Opinión

Noicos

Por: Ántero Flores-Aráoz Esparza

En estos días previos a la segunda vuelta electoral es conveniente reflexionar que ella es para escoger la plancha presidencial que podrá llevarnos por el camino del desarrollo, crecimiento, mejoría económica, empleo y bienestar, o directamente al despeñadero por aplicación de medidas que ya han fracasado en el mundo y de las que somos testigos, sobre todo las acontecidas en nuestro hemisferio americano, como por ejemplo en la Bolivia de Evo Morales y sus seguidores, en la Cuba de los hermanos Castro y sus sucesores, en la Nicaragua de Ortega, pero por sobre todo en la Venezuela de Chávez y de Maduro, de donde huyeron aproximadamente ocho millones de venezolanos buscando nuevos horizontes, de los cuales no menos de un millón y medio migraron a nuestro querido Perú y los vemos por calles y plazas tratando de sobrevivir.

Son días aciagos por la preocupación de los ciudadanos, entendible por cierto, pues nos estamos jugando el destino del Perú y de sus habitantes, por lo que deberíamos asumir un apostolado cívico para que nadie deje de concurrir a las urnas y asumir su obligación legal, cívica y moral de depositar el voto escogiendo entre los dos candidatos presidenciales, esto es, el del desarrollo o el del fracaso.

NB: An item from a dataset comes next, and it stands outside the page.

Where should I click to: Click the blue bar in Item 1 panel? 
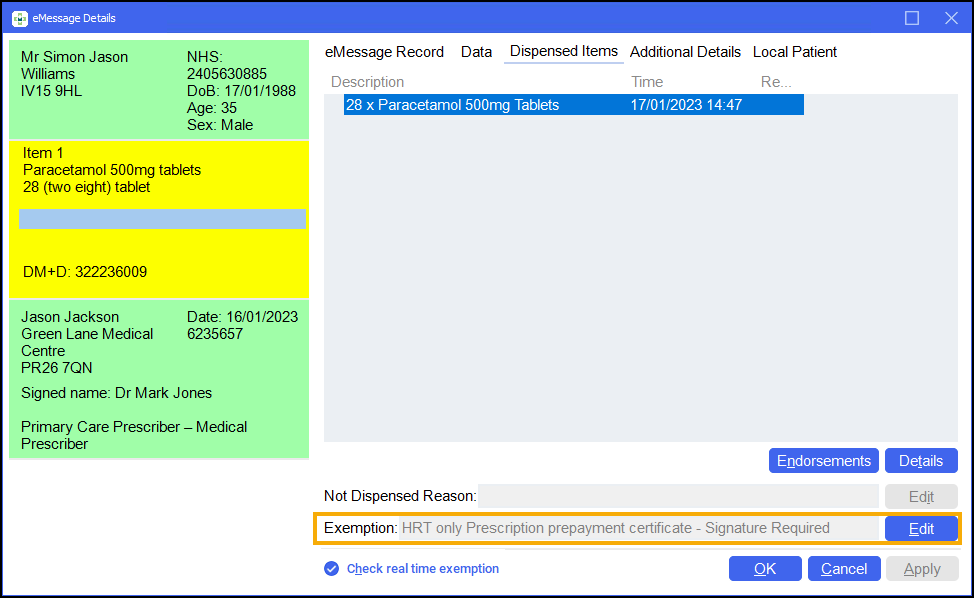pos(162,220)
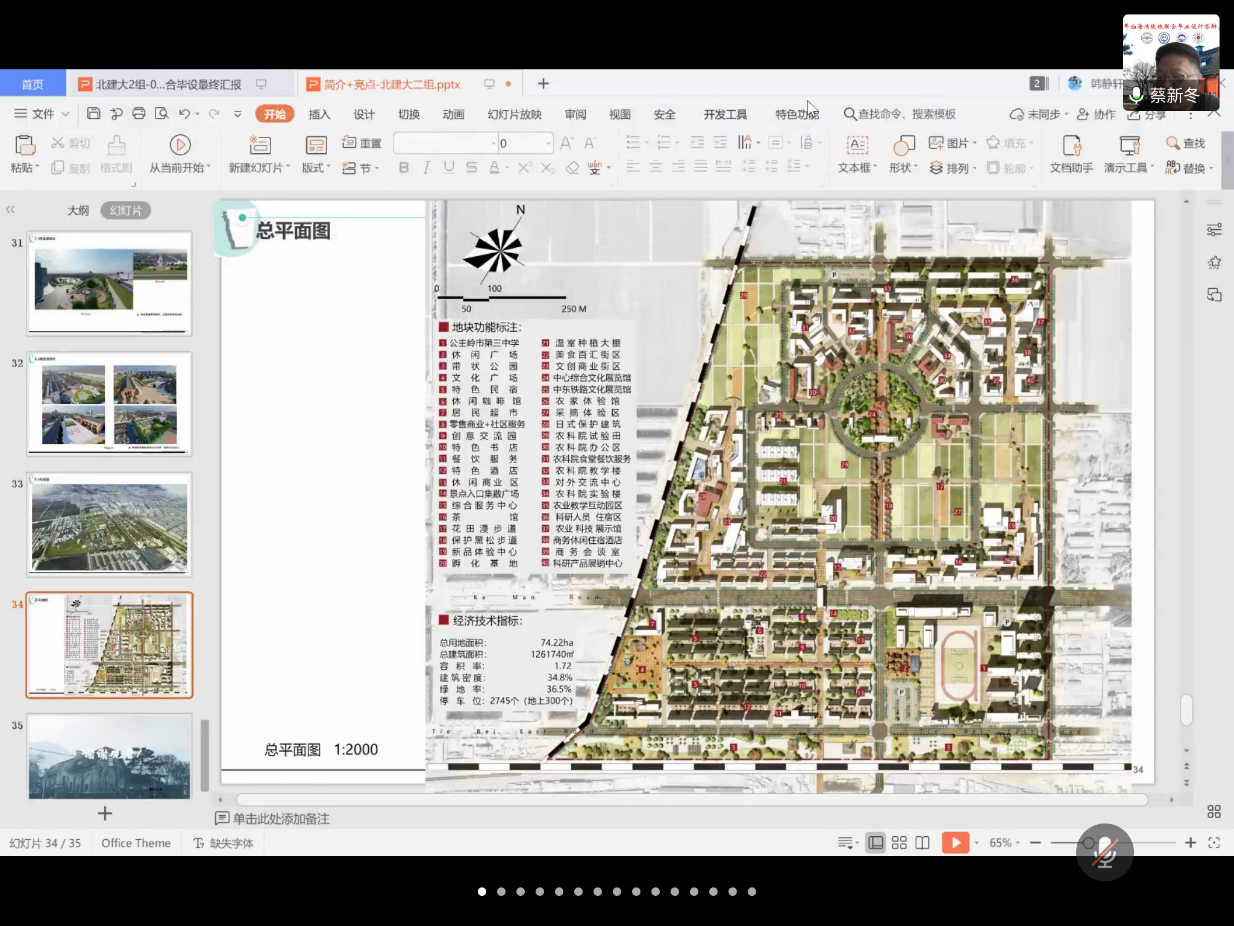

Hemos dicho y no nos cansaremos de repetirlo, que no es cuestión de “sacar las nalgas de la jeringa” y no asumir responsabilidades acogiéndonos a la ausencia en las urnas, viciar el voto o votar en blanco, que si bien son alternativas legalmente aceptables, no tienen validez cívica ni ética. Algunos podrán decir: ninguno de los candidatos me convence. Bueno, pues, no votes por el mejor sino por el que consideres menos malo, pues perfección no encontrarás en el mundo en que vivimos.

Ya se ha podido advertir en los debates técnicos y en el presidencial quién sabe y quién vende humo o cebo de culebra. También quién o quiénes actuaron con transparencia y a quienes se les veía el fustán de segundas intenciones, pero además intenciones non sanctas.

Muchos, para esconder sus temores respecto al futuro, parecerían solazarse en ver visiones donde no hay segundas intenciones. Por ejemplo, por casi todas las redes narrando supuestas confabulaciones y conspiraciones del presidente José María Balcázar en un antiguo, conocido y céntrico restaurante de Miraflores. Para complotar nadie va a ir, por el amor de Dios, a un restaurante-café aledaño a la plaza más importante del distrito miraflorino.

Otros, también en estado noico (paranoico), dicen que ya comenzamos a apartarnos del hemisferio occidental, al haber terminado las funciones de nuestro excelente embajador en los Estados Unidos de América, pero olvidan que todos los embajadores que no son diplomáticos de carrera deben dejar el cargo a más tardar al término de la gestión de los gobiernos que los nombraron, lo que acaba de suceder en una segunda oleada de ceses diplomáticos por tal motivo.

Dejen de hacer conjeturas absurdas y empleen su tiempo mejor, como bien podrían hacer cotejando los planes de gobierno de ambas candidaturas para inclinar a los indecisos hacia la ecuación deseable, como es y lo seguiremos repitiendo: inversión = trabajo = bienestar.